■ Given text ■
+ + +

# Ball vs Rod vs Roll Mills



## Anonymous (Mar 7, 2010)

Hi guys, I'm trying to figure out the differences in Ball mills, Rod mills and roll mills, does it make a difference which type I use? I'm looking at fine gold in hard rock. K


----------



## aussco999 (Mar 8, 2010)

dalmatiangirl61:

In the order you have listed; a ball mill can fine grind down to <400 mesh if needed, a rod mill will efficiently grind to 150/200 mesh range, and a roll mill can do a +/- 100 mesh. The ball and rod mills are similar in appearence, as a large rotating lined cylindrical tube filled with either metal balls or long rods used as the grinding medium. In some cases, they can be used interchangable, but not with a mix of balls and rods. Both ball and rod mills can be operated either wet or dry, and in a batch or a continuiously mode. There are also few variations to the a ball mill, such as a SAG or pebble mill.

A roll mill is two opposing rotating hard-faced rollers, one mounted stationary and the other under heavy spring tension. The material to be ground is fed between the rollers and is nipped crushed by pressure tension, versus the crushing abrasion of the ball/rod mills. The roll mill can also be operted wet or dry.

Also, in between the grinding capabilities of the ball and roll mills, there are hammer, chain, cage, impact and air mills, all capable of medium to fine grinding, depending on the feed material. And, on soft feed materials, a shredder mill (variation on the roll mill), can be used. The choice of which style of grinding mill to use largely depends on the friability of the material to be ground and the liberation point need to extract the valuables. I hope this general information on the different types of grinding mills will be helpfull to you.

Good luck on your projects,

John


----------



## Anonymous (Mar 8, 2010)

+ + +

■ Jobs ■
• 1. Answer these from the mills thread:
(a) How fine can a ball mill grind if needed?
(b) How are the two rollers of a roll mill mounted?
(c) Which mill, a variation on the roll mill, can be used on soft feed materials?
• 2. Write out the part of the mills thread between "# Ball vs Rod" and "aussco999 (Mar 8, 2010)", inclusive.
The lines that follow have no connection to the mills thread.

■ Given data ■

+ + +

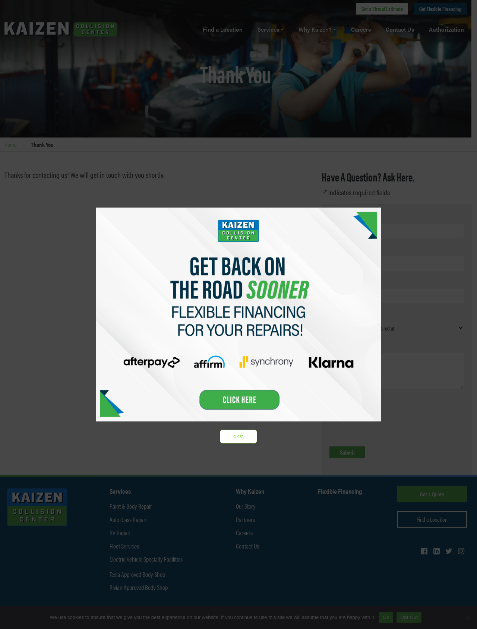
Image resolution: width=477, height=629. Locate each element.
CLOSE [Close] (238, 436)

+ + +

■ Responses for each task ■
• 1.
(a) Down to less than 400 mesh.
(b) One is mounted stationary, and the other is under heavy spring tension.
(c) A shredder mill.

• 2.
# Ball vs Rod vs Roll Mills



## Anonymous (Mar 7, 2010)

Hi guys, I'm trying to figure out the differences in Ball mills, Rod mills and roll mills, does it make a difference which type I use? I'm looking at fine gold in hard rock. K


----------



## aussco999 (Mar 8, 2010)